Prabhavati, who knows that Bhoomi liked someone who did not work out, suggests that she can get a better groom if she wishes.

Bhoomi and Aakash leave for Araku to take care of marriage preparations of the employees. She does not give Aakash a chance to express his side. She gives her nod to a marriage proposal her mother sent. Before leaving Araku, Aakash confronts Bhoomi about her actions and tells her that he learned about Bhoomi's love for him from her roommate from college whom he accidentally met in Paris. He came to India to see her and fell in love with her during the journey. In spite of his proposal, Bhoomi leaves to Hyderabad for her engagement.

On the day of engagement, she is shocked to see Aakash there, who was called by Prabhavati.
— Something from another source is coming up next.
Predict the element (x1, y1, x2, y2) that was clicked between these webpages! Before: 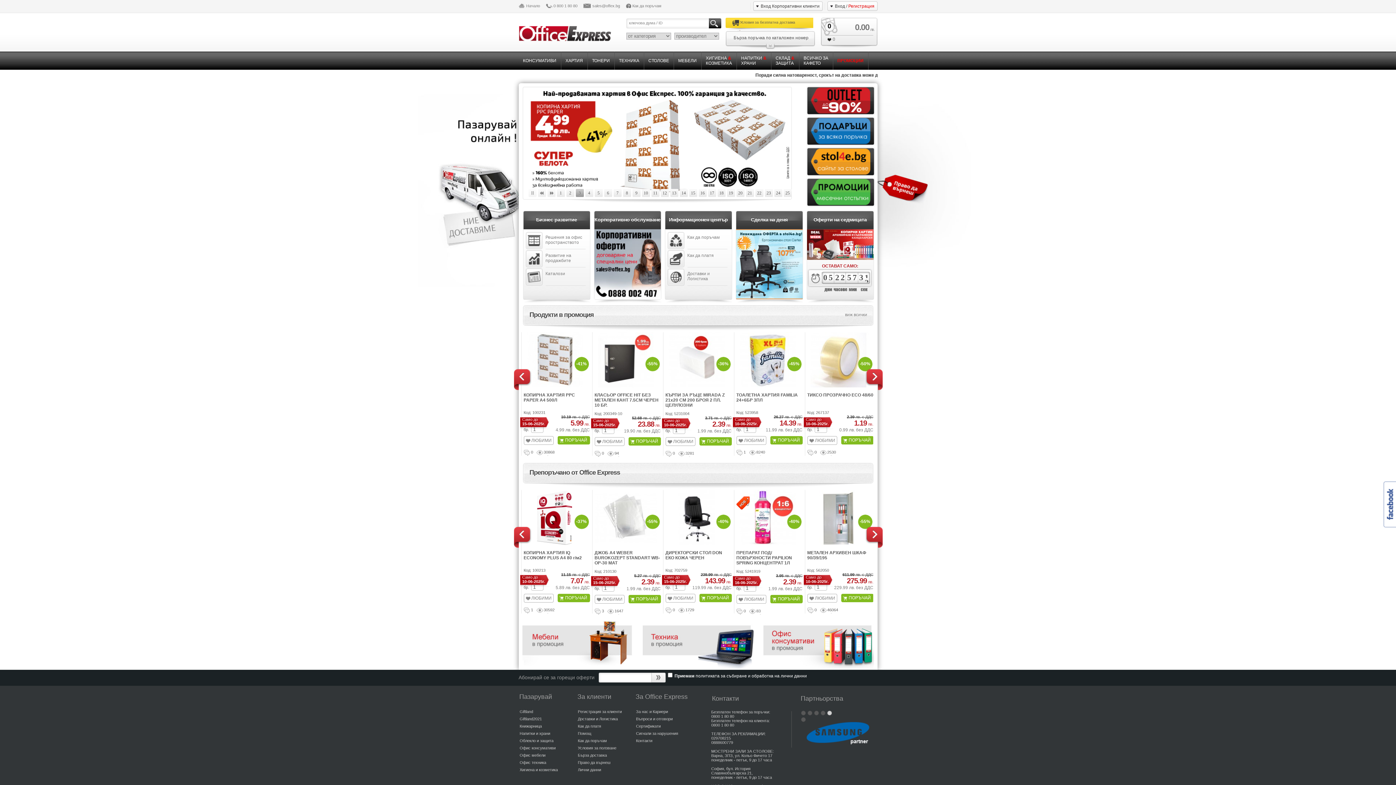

Prabhavati tells Bhoomi that if you love someone let them know. You can never find answer without asking question. Bhoomi and Aakash both feel happy and reconcile.

== Production ==
Filming began in November 2020 and was shot in Hyderabad. Naga Chaitanya was originally cast for the lead role, but was later replaced by Naga Shaurya. Production finished in August 2021.

== Release ==
The film was scheduled to be theatrically released on 15 October 2021, but was delayed to 29 October.

== Soundtrack ==

The soundtrack album of the film is composed by S. Thaman and Vishal Chandrashekhar, while the latter did the film score. The music rights were acquired by Aditya Music.

Track listing
| No. | Title | Lyrics | Music | Singer(s) | Length |
|---|---|---|---|---|---|
| 1. | "Kola Kalle Ilaa" | Rambabu Gosala | Vishal Chandrashekhar | Sid Sriram | 3:43 |
| 2. | "Digu Digu Digu Naaga" | Anantha Sriram | S. Thaman | Shreya Ghoshal | 3:13 |
| 3. | "Manasulone Nilichipoke" | Sirivennela Seetharama Sastry | Vishal Chandrashekhar | Chinmayi | 3:31 |
| 4. | "Vaddaanam" | Rambabu Gosala | S. Thaman | Geetha Madhuri, ML Gayathri, Aditi Bhavaraju, Sruthi Ranjani, Sri Krishna | 4:12 |
| 5. | "What To Do" | Lakshmi Priyanka | Vishal Chandrashekhar | Amala Chebolu | 2:46 |
| 6. | "Chenguna Chenguna" | Sri Mani | Vishal Chandrashekhar | Sinduri | 3:27 |
| Total length: |  |  |  |  | 20:55 |

== Reception ==
The Times of India critic Thadagadh Pathi rated the film 3/5 and said that it was a "sincere attempt at a light-hearted film". Pathi appreciated the performances, and wrote "Naga Shaurya seems to have developed a maturity when it comes to picking unique scripts. Ritu grabs more screen-time than Shaurya and is graceful as ever. Nadiya, Murli Sharma, Vennela Kishore and others too perform well." Sangeetha Devi Dundoo of The Hindu felt that Varudu Kaavalenu was not enough: "[The film] is a mature urban rom-com but not compelling enough."

Writing for The News Minute, Balakrishna Ganeshan called it a "superficial but refreshing romcom".